Some direct services to the city centre from outlying suburbs could be scrapped under the plans, with passengers forced to change from one bus to another.
5. How many people will be affected?
The redesign will impact on 136 million passenger journeys made annually by Dublin Bus services.
The aim is to improve services for daily commuters and while the measures are expected to cause some inconvenience, including short walks between bus stops in some cases, transport planners insist it will result in faster trips.
6. What's the aim?
The National Transport Authority (NTA) has previously said that if implemented, services would be provided every three to six minutes on high frequency corridors, with local services to specific destinations every 15 minutes.
7. Who's behind the idea?
The plan is being developed by US transport consultant Jarrett Walker on behalf of the NTA. It involves consolidating main radial bus corridors through the city centre, which would run between fixed points.
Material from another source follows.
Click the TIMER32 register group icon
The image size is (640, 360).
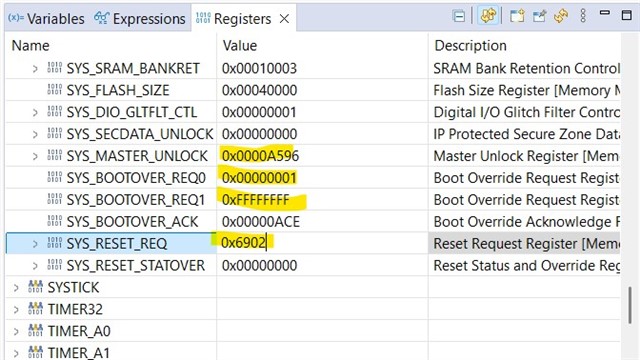coord(36,309)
These could be, for example, Dublin Airport to Rathgar or Lucan to Ringsend.
Different routes would use the corridors, but branch out to serve local areas before reaching the terminus. In addition, suburban bus feeder routes are expected to be announced along with orbital routes to improve connectivity between high-frequency corridors and local areas.
Examples of service improvements outlined last year included the trip from Harold’s Cross to Drumcondra.
The direct bus service already in place takes 40 minutes, which would fall to 38 minutes after passengers switched buses. Lucan to UCD would drop from almost 57 minutes to 49 minutes.
8. Is this anything to do with the Bus Connects plan, announced by the NTA yesterday?
The plan is separate from Bus Connects, which was announced yesterday, and does not depend on additional capital funding.
It is understood a new fleet will be deployed in Dublin Bus from late July, while private operator Go Ahead will be operating outsourced services in the capital on behalf of the NTA from later this year.
9. Finally, will it cost me more?
The NTA insists that the network will be simpler and easier to navigate. Trips will cost no more than under the current fares.